The real estate lobby and the city’s political establishment began pressing to again weaken rent stabilization in the early Nineties. In 1993, the state had deregulated vacant apartments renting for $2,000 or more, but only if they were vacant during a window of less than three months that summer. The bill the council passed would apply at any point in the future.
In today’s political climate, it would be unimaginable for an overwhelmingly Democratic City Council to vote to drastically weaken rent regulations. In 1994, however, the speaker was Vallone, a machine Democrat from Astoria who had close ties to the real estate industry. Joseph Strasburg, Vallone’s former chief of staff, had just become head of the Rent Stabilization Association landlord-advocacy group. Spigner, who during the debate on the bill claimed that fifty years of rent control had caused “vacant lots, abandoned buildings, and foreclosures,” and that rent regulations were a disincentive for people to invest in or maintain buildings, represented a mostly black homeowner area in southeast Queens.
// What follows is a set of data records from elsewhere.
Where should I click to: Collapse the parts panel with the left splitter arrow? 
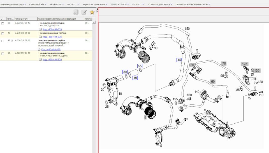click(97, 10)
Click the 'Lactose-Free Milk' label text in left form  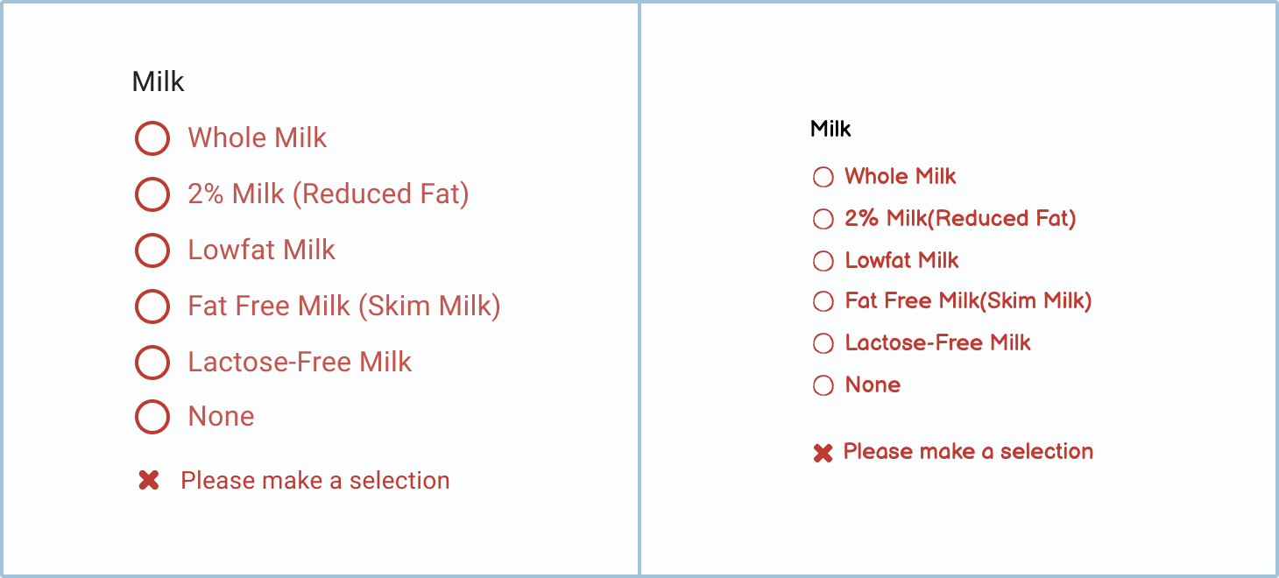tap(300, 362)

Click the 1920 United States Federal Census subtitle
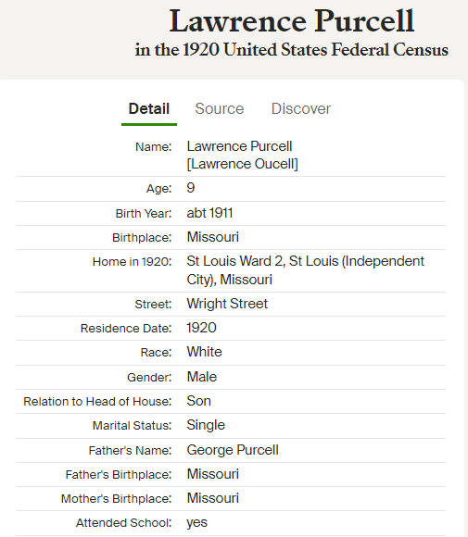pos(291,50)
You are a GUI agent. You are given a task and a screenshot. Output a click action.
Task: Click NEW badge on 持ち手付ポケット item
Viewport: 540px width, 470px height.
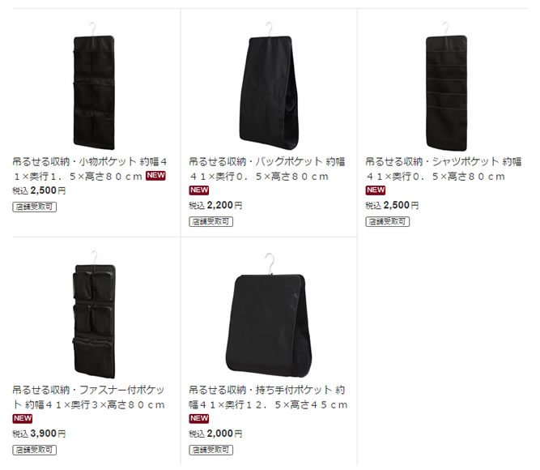(x=199, y=419)
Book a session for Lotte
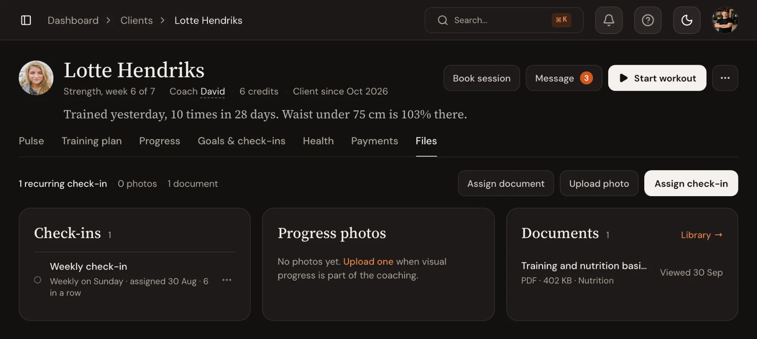 pyautogui.click(x=482, y=78)
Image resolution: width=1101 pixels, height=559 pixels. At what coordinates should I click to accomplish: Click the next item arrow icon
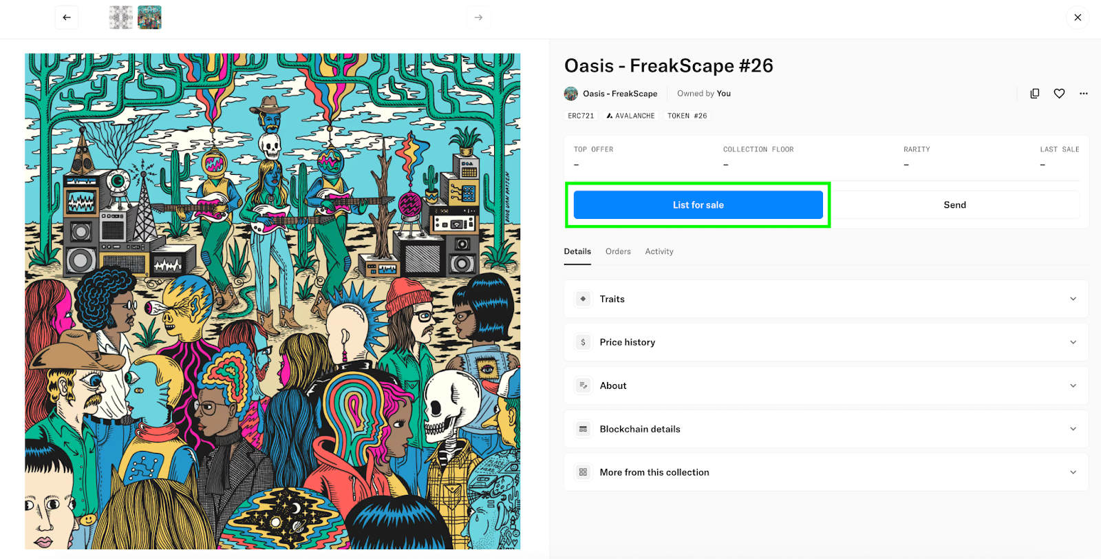point(478,17)
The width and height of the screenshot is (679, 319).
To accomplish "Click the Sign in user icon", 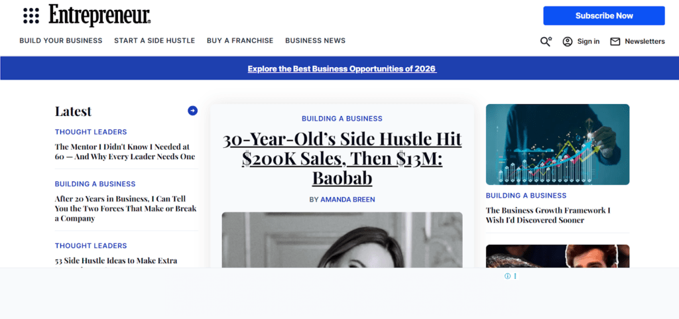I will point(568,41).
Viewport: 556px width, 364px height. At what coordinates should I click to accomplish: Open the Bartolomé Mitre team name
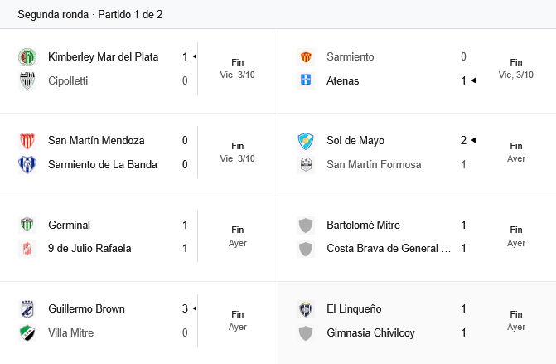pyautogui.click(x=366, y=225)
In 2000, City Limits would call him one of the councilmembers who were “sure friends of landlords.”
Antonio Pagán, the only Manhattan member to vote for deregulation, had been elected on a backlash against homeless people in the East Village, and was backed by landlords and developers in the fast-gentrifying neighborhood. The Republicans who argued for the bill were ideologically opposed to rent regulations.
Outer-borough councilmembers provided the margin of victory. Of the twenty-four Democrats who voted for the bill, eleven came from Brooklyn, seven from Queens, and five from the Bronx. The four Republicans from Queens and Staten Island voted “yes,” while the two from Manhattan voted “no.”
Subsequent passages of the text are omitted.